• [What you need to do] Start to finish, copy the data exactly.

Dataset entries

════

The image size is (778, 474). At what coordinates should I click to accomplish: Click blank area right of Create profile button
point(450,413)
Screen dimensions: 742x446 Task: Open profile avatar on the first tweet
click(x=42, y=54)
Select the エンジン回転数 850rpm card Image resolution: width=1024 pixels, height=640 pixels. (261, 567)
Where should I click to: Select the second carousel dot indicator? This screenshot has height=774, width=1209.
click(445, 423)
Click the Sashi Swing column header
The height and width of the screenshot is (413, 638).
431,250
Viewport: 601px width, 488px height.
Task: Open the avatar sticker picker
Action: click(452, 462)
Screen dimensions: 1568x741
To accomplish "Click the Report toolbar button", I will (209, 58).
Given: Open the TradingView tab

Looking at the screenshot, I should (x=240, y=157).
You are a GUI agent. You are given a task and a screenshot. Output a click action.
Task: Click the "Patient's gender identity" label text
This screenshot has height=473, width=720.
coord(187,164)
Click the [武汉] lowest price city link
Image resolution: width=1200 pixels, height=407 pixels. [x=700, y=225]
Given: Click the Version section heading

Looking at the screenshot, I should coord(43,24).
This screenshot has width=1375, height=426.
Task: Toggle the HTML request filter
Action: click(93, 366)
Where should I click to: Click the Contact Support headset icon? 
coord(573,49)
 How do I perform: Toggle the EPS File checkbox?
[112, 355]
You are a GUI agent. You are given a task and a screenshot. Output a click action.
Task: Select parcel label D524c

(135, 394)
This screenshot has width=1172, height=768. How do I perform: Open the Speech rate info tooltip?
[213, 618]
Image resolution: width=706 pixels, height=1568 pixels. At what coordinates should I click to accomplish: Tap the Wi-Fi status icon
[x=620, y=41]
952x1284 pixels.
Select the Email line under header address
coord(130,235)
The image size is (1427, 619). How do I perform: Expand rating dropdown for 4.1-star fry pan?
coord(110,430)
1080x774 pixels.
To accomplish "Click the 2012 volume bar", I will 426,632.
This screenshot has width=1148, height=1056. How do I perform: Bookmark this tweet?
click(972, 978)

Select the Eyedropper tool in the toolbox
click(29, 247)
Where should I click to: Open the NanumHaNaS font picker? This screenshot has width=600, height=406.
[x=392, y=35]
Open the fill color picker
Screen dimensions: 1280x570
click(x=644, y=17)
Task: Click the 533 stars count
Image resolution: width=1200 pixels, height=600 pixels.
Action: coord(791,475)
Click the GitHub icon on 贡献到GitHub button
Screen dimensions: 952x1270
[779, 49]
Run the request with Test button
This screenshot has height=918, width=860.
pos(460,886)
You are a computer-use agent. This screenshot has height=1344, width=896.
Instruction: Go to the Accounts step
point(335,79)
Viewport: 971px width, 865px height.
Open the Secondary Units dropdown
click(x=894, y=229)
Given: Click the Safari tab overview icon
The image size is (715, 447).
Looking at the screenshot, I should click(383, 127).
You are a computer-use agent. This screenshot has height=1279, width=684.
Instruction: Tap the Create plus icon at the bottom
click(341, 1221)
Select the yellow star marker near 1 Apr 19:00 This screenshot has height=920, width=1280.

════

• [Completed exercise]
The image size is (778, 474). At what coordinates should I click to accomplish: Click blank area right of Create profile button
point(450,413)
Screen dimensions: 742x446 Task: Open profile avatar on the first tweet
click(x=42, y=54)
Select the エンジン回転数 850rpm card Image resolution: width=1024 pixels, height=640 pixels. (261, 567)
Where should I click to: Select the second carousel dot indicator? This screenshot has height=774, width=1209.
click(445, 423)
Click the Sashi Swing column header
The height and width of the screenshot is (413, 638).
431,250
Viewport: 601px width, 488px height.
Task: Open the avatar sticker picker
Action: click(452, 462)
Screen dimensions: 1568x741
To accomplish "Click the Report toolbar button", I will (209, 58).
Given: Open the TradingView tab

Looking at the screenshot, I should (x=240, y=157).
You are a GUI agent. You are given a task and a screenshot. Output a click action.
Task: Click the "Patient's gender identity" label text
This screenshot has height=473, width=720.
coord(187,164)
Click the [武汉] lowest price city link
Image resolution: width=1200 pixels, height=407 pixels. [x=700, y=225]
Given: Click the Version section heading

Looking at the screenshot, I should coord(43,24).
This screenshot has width=1375, height=426.
Task: Toggle the HTML request filter
Action: click(93, 366)
Where should I click to: Click the Contact Support headset icon? 
coord(573,49)
 How do I perform: Toggle the EPS File checkbox?
[112, 355]
You are a GUI agent. You are given a task and a screenshot. Output a click action.
Task: Select parcel label D524c

(135, 394)
This screenshot has width=1172, height=768. How do I perform: Open the Speech rate info tooltip?
[213, 618]
Image resolution: width=706 pixels, height=1568 pixels. At what coordinates should I click to accomplish: Tap the Wi-Fi status icon
[x=620, y=41]
952x1284 pixels.
Select the Email line under header address
coord(130,235)
The image size is (1427, 619). How do I perform: Expand rating dropdown for 4.1-star fry pan?
coord(110,430)
1080x774 pixels.
To accomplish "Click the 2012 volume bar", I will 426,632.
This screenshot has width=1148, height=1056. How do I perform: Bookmark this tweet?
click(972, 978)

Select the Eyedropper tool in the toolbox
click(29, 247)
Where should I click to: Open the NanumHaNaS font picker? This screenshot has width=600, height=406.
[x=392, y=35]
Open the fill color picker
Screen dimensions: 1280x570
click(x=644, y=17)
Task: Click the 533 stars count
Image resolution: width=1200 pixels, height=600 pixels.
Action: coord(791,475)
Click the GitHub icon on 贡献到GitHub button
Screen dimensions: 952x1270
[779, 49]
Run the request with Test button
This screenshot has height=918, width=860.
pos(460,886)
You are a computer-use agent. This screenshot has height=1344, width=896.
Instruction: Go to the Accounts step
point(335,79)
Viewport: 971px width, 865px height.
Open the Secondary Units dropdown
click(x=894, y=229)
Given: Click the Safari tab overview icon
The image size is (715, 447).
Looking at the screenshot, I should click(383, 127).
You are a computer-use agent. This screenshot has height=1279, width=684.
Instruction: Tap the Create plus icon at the bottom
click(341, 1221)
Select the yellow star marker near 1 Apr 19:00 This screenshot has height=920, width=1280.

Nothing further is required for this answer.